Laura Fernández y la reinvención del lenguaje
Su nueva novela, cargada de chifladuras maravillosas, es una parábola sobre la condición adulta y el carácter obsesivo de la imaginación
7 diciembre, 2021 02:05“El escritor pertenece a un lenguaje que nadie habla”, escribió Maurice Blanchot, y yo pienso en Laura Fernández (Terrassa, 1981). En algún momento, Fernández se inventó un idioma propio, y el resultado es que no existe en español otra autora con su fraseo, léxico y ritmo. Su origen es el placer de la lectura: de ahí que a veces recuerde a una traducción ochentera popular, otras a la narrativa posmoderna norteamericana, otras a Charles Dickens… Es el goce como fuente de grand style.

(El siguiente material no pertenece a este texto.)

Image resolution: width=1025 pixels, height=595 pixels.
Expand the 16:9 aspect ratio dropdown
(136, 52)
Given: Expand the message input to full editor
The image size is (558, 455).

Y muy importante tiene que parecerme la cuestión del estilo para arrancar esta reseña con ella. A fin de cuentas, La señora Potter no es exactamente Santa Claus son seiscientas páginas cargadas de chifladuras maravillosas y yo podría inundar al lector con ellas: aquí aparecen una empresa de fantasmas profesionales, ceños parlantes, parodias de Se ha escrito un crimen, una casa con su propia telesilla, y un montón de situaciones de torpeza amorosa, exotismo animal, travestismo naif o balbuceo social que le dan al conjunto un aroma cinematográfico que remite a La fiera de mi niña cruzada con Qué bello es vivir y dirigida por Steven Spielberg y David Lynch.

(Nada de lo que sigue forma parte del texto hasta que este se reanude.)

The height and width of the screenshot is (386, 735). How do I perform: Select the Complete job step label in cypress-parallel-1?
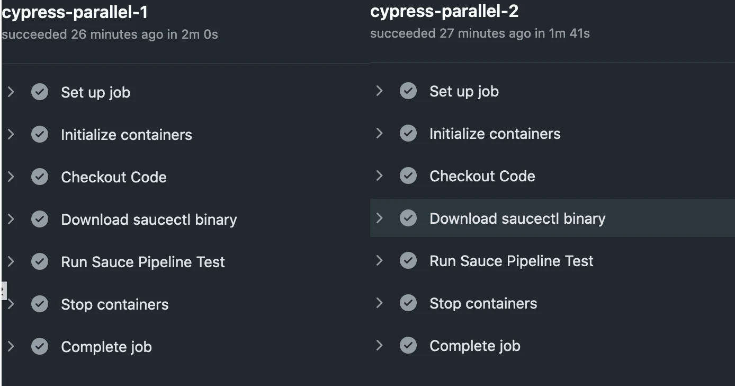[x=106, y=346]
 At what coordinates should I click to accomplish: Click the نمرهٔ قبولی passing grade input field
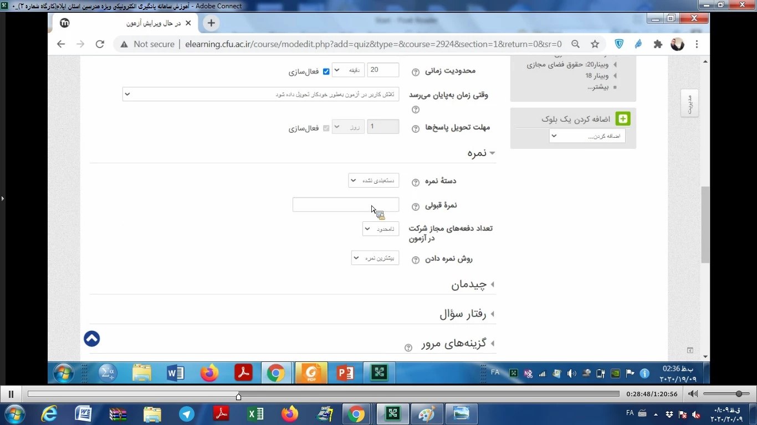(345, 205)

Esta novela es una parábola sobre la condición adulta y el carácter obsesivo de la imaginación
El argumento: Kimberly Clark Weymouth es un pueblo perdido en el que siempre nieva y todos espían a todos. Su única relevancia es que en él se concibió la popular novela La señora Potter no es exactamente Santa Claus. Allí se conocerán un agente inmobiliario inútil para la vida práctica y el propietario de la tienda de suvenires relacionados con la señora Potter, que quiere venderla para largarse del pueblo pero teme que, si la noticia trasciende, los vecinos le tiendan alguna trampa para frustrar su huida. Ahora, añadamos amoríos, escritores excéntricos, vendedoras de rifles, un periódico metomentodo, un elefante, una diligencia… Y unas madres ausentes y sus hijos enternecedoramente torpes. ¡Ta-chan!

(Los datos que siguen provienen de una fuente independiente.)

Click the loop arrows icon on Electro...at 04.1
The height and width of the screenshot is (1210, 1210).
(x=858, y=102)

Vuelvo al estilo. Ya es un tópico que la narrativa de Fernández fusiona a Thomas Pynchon con Stephen King. Pero el tópico todavía puede ser de utilidad, si le damos la vuelta para ver en qué situación deja al lector. En mi caso, leo a Laura Fernández y vuelvo a ser el adolescente que pasaba el verano leyendo tochos de King o Anne Rice; y al mismo tiempo, el estudiante que absorbía cafeína en dosis industriales con tal de afrontar cada noche un nuevo clásico de La Gran Narrativa Contemporánea. Hay en los libros de Fernández una apelación a todas las formas genuinas de placer lector. Y eso lo consigue con una lengua que no existía antes de ella, o solo existía como error. Blanchot de nuevo: Laura Fernández coge el lenguaje que la ha educado, y lo reinventa.
Al fondo, unas madres que se alejan de sus hijos y vuelven, hijos que temen a la soledad y sin embargo se consuelan en ella. Hay una ardilla asustada “tirándose una y otra vez al caudal nada amigable” de un río. Hay una parábola sobre la condición adulta, el carácter obsesivo de la imaginación, la posibilidad de librar una batalla jovial contra lo más feo del mundo.